↓

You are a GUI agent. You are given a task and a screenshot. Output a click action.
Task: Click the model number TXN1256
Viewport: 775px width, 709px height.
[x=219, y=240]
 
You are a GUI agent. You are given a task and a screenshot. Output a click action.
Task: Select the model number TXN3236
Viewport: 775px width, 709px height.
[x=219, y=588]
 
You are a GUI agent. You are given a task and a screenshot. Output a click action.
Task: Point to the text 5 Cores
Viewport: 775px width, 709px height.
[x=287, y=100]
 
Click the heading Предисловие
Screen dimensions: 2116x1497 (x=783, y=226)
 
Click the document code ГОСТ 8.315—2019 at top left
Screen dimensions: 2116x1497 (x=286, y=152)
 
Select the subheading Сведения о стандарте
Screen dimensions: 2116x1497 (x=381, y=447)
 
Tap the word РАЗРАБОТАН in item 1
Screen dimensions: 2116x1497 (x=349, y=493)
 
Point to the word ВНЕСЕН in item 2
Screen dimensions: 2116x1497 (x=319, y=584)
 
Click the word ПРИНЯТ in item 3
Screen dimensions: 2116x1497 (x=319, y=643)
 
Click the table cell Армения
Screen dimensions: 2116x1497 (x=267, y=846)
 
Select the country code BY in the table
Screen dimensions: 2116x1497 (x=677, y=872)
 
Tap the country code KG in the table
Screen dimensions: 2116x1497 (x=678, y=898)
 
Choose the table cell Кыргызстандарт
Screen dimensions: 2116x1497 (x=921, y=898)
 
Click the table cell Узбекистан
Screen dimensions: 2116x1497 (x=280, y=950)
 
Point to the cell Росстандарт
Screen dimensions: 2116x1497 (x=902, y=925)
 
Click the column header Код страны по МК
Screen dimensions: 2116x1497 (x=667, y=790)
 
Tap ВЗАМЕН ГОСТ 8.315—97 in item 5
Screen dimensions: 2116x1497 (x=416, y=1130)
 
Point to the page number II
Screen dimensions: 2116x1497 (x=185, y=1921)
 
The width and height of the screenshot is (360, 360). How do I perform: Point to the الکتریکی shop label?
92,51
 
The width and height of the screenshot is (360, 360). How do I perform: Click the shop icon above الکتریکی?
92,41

↑

→ YOUR TASK: Return all of the data above verbatim, reproducing every line without any alteration.

→ ANSWER FOR THE TASK:
You are a GUI agent. You are given a task and a screenshot. Output a click action.
Task: Click the model number TXN1256
Viewport: 775px width, 709px height.
[x=219, y=240]
 
You are a GUI agent. You are given a task and a screenshot. Output a click action.
Task: Select the model number TXN3236
Viewport: 775px width, 709px height.
[x=219, y=588]
 
You are a GUI agent. You are given a task and a screenshot. Output a click action.
Task: Point to the text 5 Cores
Viewport: 775px width, 709px height.
[x=287, y=100]
 
Click the heading Предисловие
Screen dimensions: 2116x1497 (x=783, y=226)
 
Click the document code ГОСТ 8.315—2019 at top left
Screen dimensions: 2116x1497 (x=286, y=152)
 
Select the subheading Сведения о стандарте
Screen dimensions: 2116x1497 (x=381, y=447)
 
Tap the word РАЗРАБОТАН in item 1
Screen dimensions: 2116x1497 (x=349, y=493)
 
Point to the word ВНЕСЕН in item 2
Screen dimensions: 2116x1497 (x=319, y=584)
 
Click the word ПРИНЯТ in item 3
Screen dimensions: 2116x1497 (x=319, y=643)
 
Click the table cell Армения
Screen dimensions: 2116x1497 (x=267, y=846)
 
Select the country code BY in the table
Screen dimensions: 2116x1497 (x=677, y=872)
 
Tap the country code KG in the table
Screen dimensions: 2116x1497 (x=678, y=898)
 
Choose the table cell Кыргызстандарт
Screen dimensions: 2116x1497 (x=921, y=898)
 
Click the table cell Узбекистан
Screen dimensions: 2116x1497 (x=280, y=950)
 
Point to the cell Росстандарт
Screen dimensions: 2116x1497 (x=902, y=925)
 
Click the column header Код страны по МК
Screen dimensions: 2116x1497 (x=667, y=790)
 
Tap ВЗАМЕН ГОСТ 8.315—97 in item 5
Screen dimensions: 2116x1497 (x=416, y=1130)
 
Point to the page number II
Screen dimensions: 2116x1497 (x=185, y=1921)
 
The width and height of the screenshot is (360, 360). How do I perform: Point to the الکتریکی shop label?
92,51
 
The width and height of the screenshot is (360, 360). How do I perform: Click the shop icon above الکتریکی?
92,41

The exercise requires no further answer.